After playing limited time as a true freshman in 2014, McCaffrey ascended to have arguably had the best statistical season ever — breaking Barry Sanders’ vaunted all-purpose yards record with fewer touches than the Oklahoma State legend. He led his team with 504 receiving yards, was second in the nation with 1,847 rushing yards, and even amassed 1,042 kick return yards, an unmatched combination.

“What is Christian McCaffrey? The answer is a football player,” head coach David Shaw said. “It’s not a running back. It’s not a receiver. It’s not a returner. It’s a football player. You can say he had the best year in the history of college football.”

He’s also a great competitor on and off the field, and a humble one at that. Yes, that’s possible, but only if you’re Christian McCaffrey. Stanford linebacker and captain Blake Martinez spoke about McCaffrey’s humble fire on Tuesday:

“He’s a great competitor. I just remember during the off-season, me and him worked in the same internship this summer and every single day we played chess or certain games, and if either one of us lost, we were just going berserk in the offices. There’s another office right above us and they would be telling us to be quiet because we’re screaming at each other and we want to play another game. Just shows little things like that. We can be playing Tic-Tac-Toe, he’s getting mad if I X-out or make it a Tac game or something. He’s pretty funny.”
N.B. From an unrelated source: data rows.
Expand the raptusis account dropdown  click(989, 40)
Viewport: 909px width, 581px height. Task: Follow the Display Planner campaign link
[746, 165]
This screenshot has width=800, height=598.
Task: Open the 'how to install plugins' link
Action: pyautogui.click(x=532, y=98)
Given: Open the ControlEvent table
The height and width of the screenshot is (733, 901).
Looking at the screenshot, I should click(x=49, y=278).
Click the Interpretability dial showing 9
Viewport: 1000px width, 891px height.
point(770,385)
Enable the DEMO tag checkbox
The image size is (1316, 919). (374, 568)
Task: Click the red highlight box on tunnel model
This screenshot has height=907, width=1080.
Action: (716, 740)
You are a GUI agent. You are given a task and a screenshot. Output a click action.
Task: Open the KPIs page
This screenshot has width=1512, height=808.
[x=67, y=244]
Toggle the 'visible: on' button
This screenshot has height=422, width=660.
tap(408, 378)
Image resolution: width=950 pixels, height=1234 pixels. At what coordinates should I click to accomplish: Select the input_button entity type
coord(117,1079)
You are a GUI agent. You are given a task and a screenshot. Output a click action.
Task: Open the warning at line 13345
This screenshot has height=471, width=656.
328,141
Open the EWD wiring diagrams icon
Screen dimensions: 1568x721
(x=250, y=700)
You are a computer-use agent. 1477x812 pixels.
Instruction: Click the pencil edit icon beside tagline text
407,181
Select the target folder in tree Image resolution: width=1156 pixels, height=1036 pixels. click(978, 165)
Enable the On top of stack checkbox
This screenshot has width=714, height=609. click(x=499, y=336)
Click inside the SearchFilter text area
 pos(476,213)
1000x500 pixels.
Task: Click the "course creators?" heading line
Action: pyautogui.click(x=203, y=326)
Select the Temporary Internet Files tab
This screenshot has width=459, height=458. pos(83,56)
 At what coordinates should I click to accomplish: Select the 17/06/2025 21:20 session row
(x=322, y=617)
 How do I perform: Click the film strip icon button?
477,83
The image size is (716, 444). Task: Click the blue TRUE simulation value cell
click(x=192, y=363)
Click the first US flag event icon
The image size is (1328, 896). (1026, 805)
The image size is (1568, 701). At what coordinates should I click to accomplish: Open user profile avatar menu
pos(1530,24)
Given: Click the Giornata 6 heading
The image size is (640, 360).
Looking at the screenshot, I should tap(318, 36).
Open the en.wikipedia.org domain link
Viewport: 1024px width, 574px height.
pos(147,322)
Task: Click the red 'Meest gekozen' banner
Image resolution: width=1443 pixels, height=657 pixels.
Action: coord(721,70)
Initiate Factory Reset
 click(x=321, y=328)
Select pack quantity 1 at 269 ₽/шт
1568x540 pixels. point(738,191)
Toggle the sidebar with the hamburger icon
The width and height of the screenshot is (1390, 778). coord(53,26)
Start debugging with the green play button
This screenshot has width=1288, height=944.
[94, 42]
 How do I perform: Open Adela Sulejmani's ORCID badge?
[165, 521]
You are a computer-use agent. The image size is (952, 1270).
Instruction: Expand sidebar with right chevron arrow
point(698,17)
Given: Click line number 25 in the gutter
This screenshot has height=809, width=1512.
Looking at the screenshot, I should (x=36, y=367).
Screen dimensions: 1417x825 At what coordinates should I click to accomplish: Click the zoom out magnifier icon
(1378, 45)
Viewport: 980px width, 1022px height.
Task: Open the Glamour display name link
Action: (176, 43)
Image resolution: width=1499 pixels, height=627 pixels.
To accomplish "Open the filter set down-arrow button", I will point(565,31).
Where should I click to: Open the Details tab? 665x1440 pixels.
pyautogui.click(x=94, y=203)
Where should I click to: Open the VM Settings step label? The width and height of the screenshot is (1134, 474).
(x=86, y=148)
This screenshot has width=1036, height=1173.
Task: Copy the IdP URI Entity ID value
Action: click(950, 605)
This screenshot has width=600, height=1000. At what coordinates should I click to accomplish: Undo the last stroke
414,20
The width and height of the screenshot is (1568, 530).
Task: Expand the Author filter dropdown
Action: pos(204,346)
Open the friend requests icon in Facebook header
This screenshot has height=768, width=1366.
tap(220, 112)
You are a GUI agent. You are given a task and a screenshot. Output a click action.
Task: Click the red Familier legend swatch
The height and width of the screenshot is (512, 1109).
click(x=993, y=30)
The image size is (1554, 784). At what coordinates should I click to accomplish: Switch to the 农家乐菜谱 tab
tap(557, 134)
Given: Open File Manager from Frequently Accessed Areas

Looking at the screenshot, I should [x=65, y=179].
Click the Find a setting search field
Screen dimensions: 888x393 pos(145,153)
“There’s nothing that he can’t do well,” McCaffrey’s quarterback Kevin Hogan said Tuesday. “We kind of have a little beef going on right now, because he whipped my butt in ping pong and pool, and I’m pretty good at those. So I’m kind of upset that he’s been whupping me in everything, every kind of competition there. So I gotta find something, maybe a hobby or something that I can beat him in.But he’s the ultimate teammate. He’s a great guy, gets along with everyone and can do it all. So he’s a really special player, once-in-a-generation player, and in my opinion, I’ve seen a lot of players, and I think he’s the best player in college football.”

If anyone is to stop McCaffrey’s all-around game, the Hawkeyes are up to the task. Their ability to force turnovers (18 interceptions, 9th in the NCAA) and limit the passing game (tenth in the NCAA in pass efficiency defense) could help them make Stanford’s offense one-dimensional. If they can lock down Hogan’s passing attack, the Hawkeyes could more effectively hone in on McCaffrey and bottle him up.

Like many Big Ten teams, the Hawkeyes run a relatively simple 4-3 defense without many variations. But that doesn’t mean their no-frills defense is swiss cheese material — rather, the opposite, because the balanced Hawkeyes ‘ defense ranked in the top-15 against the run and top-ten against the pass. McCaffrey praised the Hawkeyes’ “physical” defense, one that doesn’t “do a whole lot because they’re so good at what they do.”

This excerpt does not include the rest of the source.